**Page extract:**
+===+

As a kid I loved reading Edith Hamilton’s book on the Greek gods and the myths. Hercules, Perseus, Apollo, and Hera—this fell completely in line with my love for superhero comics. The strangely petty human traits of envy, greed, and lust combined with the power to level cities make for some great storytelling.

Zeus was basically Harvey Weinstein in the retroactive revision we’re mired in today. If Harvey could’ve changed into a golden animal and boned unsuspecting ladies looking for careers in Hollywood I’m pretty certain he would. The gods and demigods of the Greeks dealt with daddy issues, mommy issues, bad relationships, and fighting. Lots of fighting. Sometimes for the good of humanity but more often for the glory of winning.

Zach Snyder is in the business of tackling myths and reframing them with a style all his own. His career has become its own myth.

From Dawn of the Dead (not so much a reboot of Romero's zombie mythology but a philosophical reimagining of the genre that arguably jumpstarted The Hollywood fascination with it), 300 (a borderline homoerotic take on the myth of the Greek underdog), and Watchmen (a ridiculously ambitious attempt to put one of the most iconic takedowns on the potential fascism of the superhero legend machine ever written) to his nearly single-handed hack at answering the Marvel juggernaut with Man of Steel and Batman vs Superman: Dawn of Justice, Snyder is in the artistic business of subverting and re-envisioning the mythologies we embrace without even seeing them as such.

Snyder's style is operatic. It is on a grand scale even in the most mundane moments. The guy loves slow motion like Scorcese loves mobsters and Italian food. When you're tackling big themes with larger than life stories, the epic nature of his vision makes sense and has alienated a good number of audience members. With such excess, there are bound to be missteps but I'd argue that his massive take on these characters he molds from common understanding and popular nomenclature elevates them to god-like stature.

Fans of Moore's Watchmen have much to complain about Snyder's adaptation. The titular graphic novel is almost impossible to put in any other form than the one Moore intended and yet, Snyder jumped in feet-first and created a living, breathing representation of most, if not all, of the source material's intent. Whether you dig on it or not, it's hard to avoid acknowledging that the first five minutes of Watchmen is a mini-masterpiece of style, storytelling, and epic tragedy wrapped up in a music video.

Despite a host of critical backlash for his one fully original take, Sucker Punch is an amazing thing to see. More a commentary on video game enthusiasm with its lust for hot animated chicks and over-the-top violence that a celebration of cleavage and guns, the film is crazily entertaining. For those who hated the ending, he told you in the title what his plan was all along.

The first movie I saw in the theaters that tried to take a superhero mythology and treat it seriously (for the most part) was Richard Donner's Superman: The Movie. Never as big a fan of the DC characters as I have been of Marvel, it was still extraordinary to see a character I had only really known in pages to be so fully realized. Then came Burton's Batman movies. The superhero film was still an anomaly but steam was gaining. Things changed with Bryan Singer's X-Men in 2000, then Raimi's Spiderman, and those of us who grew up with our pulpy versions of Athena, Hermes, and Hades were rewarded with Nolan's Batman Begins. A far cry from the tongue-in-cheek camp of the 1966 TV Batman, Christian Bale's Bruce Wayne was a serious character and his tale over three films is a tragic commentary filled with the kind of death and betrayal and triumph befitting the grand narrative he deserved.

+===+

**Dataset rows:**
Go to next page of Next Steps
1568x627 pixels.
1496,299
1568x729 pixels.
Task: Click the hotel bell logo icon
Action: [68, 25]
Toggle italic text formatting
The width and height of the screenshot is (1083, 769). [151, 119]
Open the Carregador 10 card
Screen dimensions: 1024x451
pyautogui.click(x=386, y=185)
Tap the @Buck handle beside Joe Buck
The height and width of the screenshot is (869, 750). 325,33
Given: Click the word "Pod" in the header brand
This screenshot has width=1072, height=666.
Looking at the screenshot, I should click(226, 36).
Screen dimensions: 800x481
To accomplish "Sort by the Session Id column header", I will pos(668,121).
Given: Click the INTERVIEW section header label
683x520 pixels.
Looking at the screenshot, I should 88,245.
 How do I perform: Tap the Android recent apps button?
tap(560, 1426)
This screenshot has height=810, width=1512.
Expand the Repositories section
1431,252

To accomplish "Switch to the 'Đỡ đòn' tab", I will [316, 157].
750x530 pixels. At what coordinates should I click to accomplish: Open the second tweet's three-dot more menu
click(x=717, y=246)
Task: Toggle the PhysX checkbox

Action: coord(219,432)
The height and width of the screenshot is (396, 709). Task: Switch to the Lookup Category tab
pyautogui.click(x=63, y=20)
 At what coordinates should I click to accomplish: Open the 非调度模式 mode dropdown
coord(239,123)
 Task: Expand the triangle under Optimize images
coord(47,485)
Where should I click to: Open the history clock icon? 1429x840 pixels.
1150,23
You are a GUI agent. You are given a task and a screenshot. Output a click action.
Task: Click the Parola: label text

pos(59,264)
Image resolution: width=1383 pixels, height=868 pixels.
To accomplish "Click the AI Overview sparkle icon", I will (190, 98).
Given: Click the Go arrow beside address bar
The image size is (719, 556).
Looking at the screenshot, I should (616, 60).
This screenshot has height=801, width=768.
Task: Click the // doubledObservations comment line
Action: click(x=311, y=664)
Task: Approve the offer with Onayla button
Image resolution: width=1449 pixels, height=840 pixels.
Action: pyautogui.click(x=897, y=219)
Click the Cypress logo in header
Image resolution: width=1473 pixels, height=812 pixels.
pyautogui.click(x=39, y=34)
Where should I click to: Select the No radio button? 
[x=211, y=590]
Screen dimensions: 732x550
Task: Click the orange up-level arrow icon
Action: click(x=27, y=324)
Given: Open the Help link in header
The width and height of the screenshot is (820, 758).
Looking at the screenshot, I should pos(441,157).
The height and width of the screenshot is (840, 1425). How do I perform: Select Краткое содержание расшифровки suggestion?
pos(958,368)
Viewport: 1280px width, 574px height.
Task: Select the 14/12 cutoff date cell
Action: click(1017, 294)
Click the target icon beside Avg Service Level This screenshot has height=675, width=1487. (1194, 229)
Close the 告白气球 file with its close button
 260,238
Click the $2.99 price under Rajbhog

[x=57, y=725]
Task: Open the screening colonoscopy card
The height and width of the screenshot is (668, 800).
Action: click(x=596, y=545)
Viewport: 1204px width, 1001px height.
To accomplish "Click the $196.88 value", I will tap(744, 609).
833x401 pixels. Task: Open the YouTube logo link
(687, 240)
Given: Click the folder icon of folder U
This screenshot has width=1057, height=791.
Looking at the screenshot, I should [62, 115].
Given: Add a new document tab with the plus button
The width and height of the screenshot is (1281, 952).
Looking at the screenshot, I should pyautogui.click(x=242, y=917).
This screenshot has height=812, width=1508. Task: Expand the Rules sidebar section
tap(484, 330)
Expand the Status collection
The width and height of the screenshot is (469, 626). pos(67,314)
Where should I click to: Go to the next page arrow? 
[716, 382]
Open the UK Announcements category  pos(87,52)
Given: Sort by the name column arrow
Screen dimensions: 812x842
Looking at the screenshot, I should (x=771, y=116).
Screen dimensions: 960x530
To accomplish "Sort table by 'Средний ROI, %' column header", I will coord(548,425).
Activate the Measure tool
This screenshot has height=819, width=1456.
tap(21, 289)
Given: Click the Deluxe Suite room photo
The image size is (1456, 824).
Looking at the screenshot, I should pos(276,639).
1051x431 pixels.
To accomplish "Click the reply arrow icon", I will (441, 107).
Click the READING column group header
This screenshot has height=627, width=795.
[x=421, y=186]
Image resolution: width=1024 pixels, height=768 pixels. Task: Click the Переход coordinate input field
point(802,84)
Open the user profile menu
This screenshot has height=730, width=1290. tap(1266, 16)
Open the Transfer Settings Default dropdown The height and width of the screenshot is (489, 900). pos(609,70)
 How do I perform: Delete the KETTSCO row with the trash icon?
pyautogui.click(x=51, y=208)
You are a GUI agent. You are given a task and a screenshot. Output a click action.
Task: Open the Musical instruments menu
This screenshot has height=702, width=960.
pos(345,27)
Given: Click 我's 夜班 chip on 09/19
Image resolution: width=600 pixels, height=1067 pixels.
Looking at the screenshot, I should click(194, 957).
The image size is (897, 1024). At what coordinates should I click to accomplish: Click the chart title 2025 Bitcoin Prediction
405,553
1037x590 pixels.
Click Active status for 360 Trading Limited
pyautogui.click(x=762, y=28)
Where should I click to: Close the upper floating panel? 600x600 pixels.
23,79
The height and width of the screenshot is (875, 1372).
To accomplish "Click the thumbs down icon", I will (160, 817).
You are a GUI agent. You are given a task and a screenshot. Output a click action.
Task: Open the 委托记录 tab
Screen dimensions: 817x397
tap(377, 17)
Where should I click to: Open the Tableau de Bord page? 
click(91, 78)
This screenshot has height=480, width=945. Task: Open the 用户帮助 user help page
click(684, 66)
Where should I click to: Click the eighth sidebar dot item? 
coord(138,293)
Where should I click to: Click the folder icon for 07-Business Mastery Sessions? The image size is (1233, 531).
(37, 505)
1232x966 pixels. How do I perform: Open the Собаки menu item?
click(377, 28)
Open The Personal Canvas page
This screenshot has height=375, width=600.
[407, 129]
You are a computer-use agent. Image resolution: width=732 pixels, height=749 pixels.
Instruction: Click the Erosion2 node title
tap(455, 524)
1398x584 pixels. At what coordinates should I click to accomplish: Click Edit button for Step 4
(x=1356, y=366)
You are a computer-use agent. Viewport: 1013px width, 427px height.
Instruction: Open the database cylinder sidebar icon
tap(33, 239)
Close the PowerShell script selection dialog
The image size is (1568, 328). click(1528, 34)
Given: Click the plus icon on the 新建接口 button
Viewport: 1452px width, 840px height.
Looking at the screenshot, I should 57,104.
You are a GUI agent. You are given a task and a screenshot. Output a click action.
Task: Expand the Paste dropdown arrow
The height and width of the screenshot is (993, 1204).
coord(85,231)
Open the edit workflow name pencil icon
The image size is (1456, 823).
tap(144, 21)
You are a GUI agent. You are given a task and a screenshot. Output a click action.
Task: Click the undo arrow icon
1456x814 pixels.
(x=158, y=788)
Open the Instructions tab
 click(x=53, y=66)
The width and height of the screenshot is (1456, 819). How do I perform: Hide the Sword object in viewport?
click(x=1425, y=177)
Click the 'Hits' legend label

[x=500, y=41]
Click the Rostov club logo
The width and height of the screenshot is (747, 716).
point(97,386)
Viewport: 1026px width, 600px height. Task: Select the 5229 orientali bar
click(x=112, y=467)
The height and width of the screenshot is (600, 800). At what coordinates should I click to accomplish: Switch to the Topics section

+===+

Decide whether each statement agrees with the essay on Snyder's films, answering yes or no and quoting the deciding words: 1. The writer read Edith Hamilton's book on the Greek gods as a child. 2. The writer regards the first five minutes of Watchmen as a failure. 3. The first superhero film the writer saw in theaters was one of Burton's Batman movies.

1. Yes: "As a kid I loved reading Edith Hamilton’s book on the Greek gods and the myths."
2. No: "the first five minutes of Watchmen is a mini-masterpiece of style, storytelling, and epic tragedy wrapped up in a music video."
3. No: "The first movie I saw in the theaters that tried to take a superhero mythology and treat it seriously (for the most part) was Richard Donner's Superman: The Movie."